**Work to be completed:** Each line from the opening of the records that follow to the line with "Task: Open the help question mark icon" needs to be written out exactly. Add nothing.

*-*-*

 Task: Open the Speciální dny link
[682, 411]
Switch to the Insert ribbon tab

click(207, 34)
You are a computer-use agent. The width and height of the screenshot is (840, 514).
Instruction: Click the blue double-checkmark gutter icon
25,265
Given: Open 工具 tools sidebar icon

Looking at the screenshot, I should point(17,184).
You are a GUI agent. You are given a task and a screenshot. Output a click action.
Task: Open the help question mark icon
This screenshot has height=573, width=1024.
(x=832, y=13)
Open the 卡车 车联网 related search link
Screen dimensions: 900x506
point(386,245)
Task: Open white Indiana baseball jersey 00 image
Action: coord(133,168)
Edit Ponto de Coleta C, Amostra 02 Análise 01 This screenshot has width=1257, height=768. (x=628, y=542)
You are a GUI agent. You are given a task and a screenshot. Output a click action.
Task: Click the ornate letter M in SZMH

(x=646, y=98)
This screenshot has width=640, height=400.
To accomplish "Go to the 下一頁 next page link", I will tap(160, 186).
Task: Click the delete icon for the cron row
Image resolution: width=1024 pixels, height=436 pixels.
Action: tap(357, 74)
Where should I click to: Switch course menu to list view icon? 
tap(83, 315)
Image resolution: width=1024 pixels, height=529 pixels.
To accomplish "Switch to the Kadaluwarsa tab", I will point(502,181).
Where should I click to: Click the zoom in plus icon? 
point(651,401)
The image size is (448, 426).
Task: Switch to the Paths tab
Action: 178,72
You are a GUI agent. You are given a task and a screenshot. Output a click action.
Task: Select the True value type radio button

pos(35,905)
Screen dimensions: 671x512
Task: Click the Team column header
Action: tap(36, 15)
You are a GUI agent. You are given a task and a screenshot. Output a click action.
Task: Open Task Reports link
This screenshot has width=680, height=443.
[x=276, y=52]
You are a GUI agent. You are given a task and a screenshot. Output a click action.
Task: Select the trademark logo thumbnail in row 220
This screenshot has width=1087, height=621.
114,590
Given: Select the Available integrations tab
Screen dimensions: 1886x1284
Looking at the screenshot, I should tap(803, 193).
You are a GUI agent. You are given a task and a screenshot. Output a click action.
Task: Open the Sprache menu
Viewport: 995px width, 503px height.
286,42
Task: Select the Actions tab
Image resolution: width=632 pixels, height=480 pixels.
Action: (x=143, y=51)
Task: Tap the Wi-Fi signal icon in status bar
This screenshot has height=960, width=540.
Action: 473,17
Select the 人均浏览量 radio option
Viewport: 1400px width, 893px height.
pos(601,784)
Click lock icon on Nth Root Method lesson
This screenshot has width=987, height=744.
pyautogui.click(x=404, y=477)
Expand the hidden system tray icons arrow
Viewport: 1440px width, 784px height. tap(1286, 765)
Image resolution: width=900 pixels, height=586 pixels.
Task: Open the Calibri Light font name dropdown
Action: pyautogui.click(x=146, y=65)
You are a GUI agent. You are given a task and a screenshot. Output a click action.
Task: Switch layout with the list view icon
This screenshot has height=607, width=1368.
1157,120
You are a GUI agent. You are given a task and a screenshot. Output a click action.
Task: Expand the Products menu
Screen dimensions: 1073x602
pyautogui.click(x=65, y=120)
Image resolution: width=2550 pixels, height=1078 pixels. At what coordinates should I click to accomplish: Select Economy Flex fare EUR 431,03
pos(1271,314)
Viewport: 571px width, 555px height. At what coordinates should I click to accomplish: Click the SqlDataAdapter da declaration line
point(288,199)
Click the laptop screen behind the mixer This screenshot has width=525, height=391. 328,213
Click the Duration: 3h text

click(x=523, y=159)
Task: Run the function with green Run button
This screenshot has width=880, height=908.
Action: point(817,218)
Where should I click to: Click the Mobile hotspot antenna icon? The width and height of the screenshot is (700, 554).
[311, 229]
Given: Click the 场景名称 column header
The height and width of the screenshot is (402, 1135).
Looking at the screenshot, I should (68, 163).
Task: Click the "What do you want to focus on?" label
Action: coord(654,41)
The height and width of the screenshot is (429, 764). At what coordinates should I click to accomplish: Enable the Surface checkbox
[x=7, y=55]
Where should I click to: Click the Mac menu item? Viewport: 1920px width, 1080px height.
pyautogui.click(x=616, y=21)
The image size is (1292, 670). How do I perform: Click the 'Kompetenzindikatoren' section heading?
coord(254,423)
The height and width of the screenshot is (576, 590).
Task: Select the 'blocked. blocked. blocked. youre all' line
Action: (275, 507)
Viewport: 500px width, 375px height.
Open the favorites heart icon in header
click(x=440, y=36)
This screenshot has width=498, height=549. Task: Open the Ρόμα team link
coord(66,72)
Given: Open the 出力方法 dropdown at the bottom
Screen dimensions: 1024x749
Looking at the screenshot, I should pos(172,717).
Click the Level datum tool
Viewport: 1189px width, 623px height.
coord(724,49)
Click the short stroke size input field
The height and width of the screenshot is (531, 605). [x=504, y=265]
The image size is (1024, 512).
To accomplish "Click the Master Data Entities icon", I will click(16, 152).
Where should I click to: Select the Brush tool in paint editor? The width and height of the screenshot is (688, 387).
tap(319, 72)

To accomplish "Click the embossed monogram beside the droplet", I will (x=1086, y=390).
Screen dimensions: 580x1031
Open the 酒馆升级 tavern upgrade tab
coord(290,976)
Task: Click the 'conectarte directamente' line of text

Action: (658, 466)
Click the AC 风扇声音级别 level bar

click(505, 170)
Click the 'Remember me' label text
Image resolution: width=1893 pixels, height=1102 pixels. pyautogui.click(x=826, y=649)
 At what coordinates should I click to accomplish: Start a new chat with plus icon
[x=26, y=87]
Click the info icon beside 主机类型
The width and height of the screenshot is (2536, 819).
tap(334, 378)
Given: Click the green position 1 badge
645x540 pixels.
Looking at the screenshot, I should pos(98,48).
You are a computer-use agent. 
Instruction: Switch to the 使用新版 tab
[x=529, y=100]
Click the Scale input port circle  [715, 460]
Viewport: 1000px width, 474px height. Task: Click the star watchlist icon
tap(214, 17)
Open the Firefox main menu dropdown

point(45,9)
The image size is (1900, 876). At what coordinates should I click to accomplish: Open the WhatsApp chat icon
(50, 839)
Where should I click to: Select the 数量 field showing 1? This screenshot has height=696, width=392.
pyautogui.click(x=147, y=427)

*-*-*

**Task output:**
 Task: Open the Speciální dny link
[682, 411]
Switch to the Insert ribbon tab

click(207, 34)
You are a computer-use agent. The width and height of the screenshot is (840, 514).
Instruction: Click the blue double-checkmark gutter icon
25,265
Given: Open 工具 tools sidebar icon

Looking at the screenshot, I should point(17,184).
You are a GUI agent. You are given a task and a screenshot. Output a click action.
Task: Open the help question mark icon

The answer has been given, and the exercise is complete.